Still, it’s a mighty repetitive first half, so you feel relieved when Serafina is introduced to Alvaro (Burt Lancaster, about as Italian as Kaiser Wilhelm), the inept but gentle truck driver who takes her home after she explodes in front of her long-suffering priest. Now Magnani’s got someone to play off, and she rises to the challenge in these, the pivotal moments of The Rose Tattoo. She’s all detail as her floppy-eared suitor coaxes her out, forces her to smile, does something stupid, and forces her back in again–a big challenge for any other actress, but a gimme for La Magnani: she spikes the ball and does a victory dance. If Lancaster’s performance is a little naïve, it complements the mentality of his character and provides the right tender contrast to the hard masochistic edge of Serafina as she struggles with her conflicting emotions. Lancaster might have been a more serious problem with an actor of his conventionality playing opposite him.

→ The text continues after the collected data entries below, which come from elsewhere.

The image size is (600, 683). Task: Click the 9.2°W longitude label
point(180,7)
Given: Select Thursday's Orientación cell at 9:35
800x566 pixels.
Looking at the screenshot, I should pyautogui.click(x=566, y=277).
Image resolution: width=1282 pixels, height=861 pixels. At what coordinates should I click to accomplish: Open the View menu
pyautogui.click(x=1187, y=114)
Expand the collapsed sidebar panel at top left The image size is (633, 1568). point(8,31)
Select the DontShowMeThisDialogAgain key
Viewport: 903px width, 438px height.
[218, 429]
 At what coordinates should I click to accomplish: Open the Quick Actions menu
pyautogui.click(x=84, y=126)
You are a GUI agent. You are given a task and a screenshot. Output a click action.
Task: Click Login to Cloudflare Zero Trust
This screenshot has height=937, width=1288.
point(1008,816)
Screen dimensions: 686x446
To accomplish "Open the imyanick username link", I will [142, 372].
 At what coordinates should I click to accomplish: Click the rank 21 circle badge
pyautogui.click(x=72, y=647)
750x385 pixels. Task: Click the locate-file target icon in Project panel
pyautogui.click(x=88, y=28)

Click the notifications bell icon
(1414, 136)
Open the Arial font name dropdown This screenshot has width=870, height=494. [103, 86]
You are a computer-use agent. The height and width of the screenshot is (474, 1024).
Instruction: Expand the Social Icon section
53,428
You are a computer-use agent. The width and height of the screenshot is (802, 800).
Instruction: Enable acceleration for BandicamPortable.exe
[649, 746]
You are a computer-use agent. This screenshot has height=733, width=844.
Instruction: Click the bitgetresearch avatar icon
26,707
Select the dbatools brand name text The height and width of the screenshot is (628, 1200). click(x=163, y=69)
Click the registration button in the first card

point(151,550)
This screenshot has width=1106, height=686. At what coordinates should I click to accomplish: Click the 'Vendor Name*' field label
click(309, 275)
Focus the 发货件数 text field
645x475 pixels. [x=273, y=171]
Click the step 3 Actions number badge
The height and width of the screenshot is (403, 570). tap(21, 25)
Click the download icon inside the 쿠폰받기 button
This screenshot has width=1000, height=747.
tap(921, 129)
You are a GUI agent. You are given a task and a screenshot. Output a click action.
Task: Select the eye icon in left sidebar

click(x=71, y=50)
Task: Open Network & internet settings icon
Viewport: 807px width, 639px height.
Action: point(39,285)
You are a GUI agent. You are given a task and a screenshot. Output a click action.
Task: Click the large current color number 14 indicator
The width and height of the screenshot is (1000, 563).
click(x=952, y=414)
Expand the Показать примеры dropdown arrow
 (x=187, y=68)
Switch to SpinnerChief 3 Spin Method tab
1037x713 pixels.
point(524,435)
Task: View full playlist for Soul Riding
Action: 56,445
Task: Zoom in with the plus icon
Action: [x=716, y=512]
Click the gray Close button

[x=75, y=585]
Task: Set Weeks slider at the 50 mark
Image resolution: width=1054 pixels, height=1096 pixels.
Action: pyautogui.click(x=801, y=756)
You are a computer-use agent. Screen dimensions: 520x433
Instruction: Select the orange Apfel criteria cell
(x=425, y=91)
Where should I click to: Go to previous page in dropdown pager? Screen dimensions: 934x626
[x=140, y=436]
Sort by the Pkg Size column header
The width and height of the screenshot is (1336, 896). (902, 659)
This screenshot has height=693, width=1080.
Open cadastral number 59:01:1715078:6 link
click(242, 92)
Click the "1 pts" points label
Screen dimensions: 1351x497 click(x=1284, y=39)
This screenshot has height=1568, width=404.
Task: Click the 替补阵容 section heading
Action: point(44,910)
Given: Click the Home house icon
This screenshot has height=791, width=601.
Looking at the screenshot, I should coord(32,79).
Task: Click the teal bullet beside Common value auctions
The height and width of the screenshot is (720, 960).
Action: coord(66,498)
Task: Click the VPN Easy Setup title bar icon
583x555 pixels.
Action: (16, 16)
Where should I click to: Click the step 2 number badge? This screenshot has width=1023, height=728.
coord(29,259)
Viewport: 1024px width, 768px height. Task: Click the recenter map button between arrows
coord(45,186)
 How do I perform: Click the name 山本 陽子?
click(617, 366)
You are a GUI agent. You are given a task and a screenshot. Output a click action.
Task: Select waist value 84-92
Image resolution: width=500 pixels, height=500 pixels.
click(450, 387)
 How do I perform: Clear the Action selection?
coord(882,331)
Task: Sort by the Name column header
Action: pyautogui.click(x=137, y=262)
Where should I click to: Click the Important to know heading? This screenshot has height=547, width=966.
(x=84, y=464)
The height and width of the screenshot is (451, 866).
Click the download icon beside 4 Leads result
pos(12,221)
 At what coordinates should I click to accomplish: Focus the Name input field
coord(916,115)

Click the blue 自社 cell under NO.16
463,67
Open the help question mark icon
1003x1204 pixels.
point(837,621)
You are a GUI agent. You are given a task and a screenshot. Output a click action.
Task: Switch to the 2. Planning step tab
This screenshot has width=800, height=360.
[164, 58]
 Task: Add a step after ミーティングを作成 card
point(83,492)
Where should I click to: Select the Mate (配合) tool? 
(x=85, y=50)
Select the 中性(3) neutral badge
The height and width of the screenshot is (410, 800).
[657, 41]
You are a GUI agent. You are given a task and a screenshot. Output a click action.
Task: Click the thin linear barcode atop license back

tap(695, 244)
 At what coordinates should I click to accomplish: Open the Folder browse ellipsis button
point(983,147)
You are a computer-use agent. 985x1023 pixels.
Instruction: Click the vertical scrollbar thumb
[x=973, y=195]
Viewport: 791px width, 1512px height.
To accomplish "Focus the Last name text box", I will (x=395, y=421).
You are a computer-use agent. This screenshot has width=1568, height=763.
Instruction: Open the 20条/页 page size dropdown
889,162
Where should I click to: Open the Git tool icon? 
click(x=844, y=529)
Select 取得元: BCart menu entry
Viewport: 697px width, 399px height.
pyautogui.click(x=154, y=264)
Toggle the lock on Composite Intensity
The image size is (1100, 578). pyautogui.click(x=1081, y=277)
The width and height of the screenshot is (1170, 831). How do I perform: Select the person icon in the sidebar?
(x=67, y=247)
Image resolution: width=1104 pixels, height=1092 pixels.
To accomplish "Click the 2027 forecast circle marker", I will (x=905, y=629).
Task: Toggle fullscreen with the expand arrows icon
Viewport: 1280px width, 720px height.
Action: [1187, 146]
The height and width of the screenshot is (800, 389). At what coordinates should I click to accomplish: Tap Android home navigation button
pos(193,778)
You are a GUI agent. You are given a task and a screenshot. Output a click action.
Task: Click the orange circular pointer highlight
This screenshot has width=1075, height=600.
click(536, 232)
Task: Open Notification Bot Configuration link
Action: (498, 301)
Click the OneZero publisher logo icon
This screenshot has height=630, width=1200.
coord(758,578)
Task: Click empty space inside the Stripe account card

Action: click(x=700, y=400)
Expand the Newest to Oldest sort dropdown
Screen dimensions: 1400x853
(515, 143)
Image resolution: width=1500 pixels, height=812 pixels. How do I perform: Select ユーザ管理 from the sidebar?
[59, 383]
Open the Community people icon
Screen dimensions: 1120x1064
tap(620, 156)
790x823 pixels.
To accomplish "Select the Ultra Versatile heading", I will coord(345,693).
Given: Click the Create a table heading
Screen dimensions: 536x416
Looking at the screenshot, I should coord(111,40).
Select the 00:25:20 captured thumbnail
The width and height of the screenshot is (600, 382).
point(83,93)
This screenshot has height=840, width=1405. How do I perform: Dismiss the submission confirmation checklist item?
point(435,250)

Thanks to Magnani, for great swathes of the movie you overlook that almost everyone else connected to the production is working on autopilot. The deficiencies of the script are nonetheless compounded by Mann’s astoundingly bland style. Handing Tennessee Williams to Mann is like handing The Adventures of Baron Munchausen to Robert Redford: he steamrolls the author’s eccentricities to cram them into the boring melodrama the studio probably wanted. As well, Ben Cooper, the actor playing the daughter’s sailor suitor, is so cherubic and cuddly that it’s impossible to believe he’s been shipped out to several ports–he seems to have barely gotten off the bus from Kansas. I shudder to think of The Rose Tattoo with a regular movie star at its core, because the artifice of a mere celebrity would have completed its all-American tenor. Fortunately, Magnani, awarded a Best Actress Oscar for her work here, is artist enough to avert such a disaster, taking a studio sausage and making a meal out of it worth savouring. She has no peer, and this film is ample proof of that.

THE DVD
Paramount’s DVD release of The Rose Tattoo is sufficient. Sporting excellent fine detail and good contrast, the 1.77:1, 16×9-enhanced b&w image looks pretty sharp. The DD 2.0 mono sound is equally fine, distinct without being too sharp and round without being too soft. Characteristic of a catalogue title from the studio, there are no extras.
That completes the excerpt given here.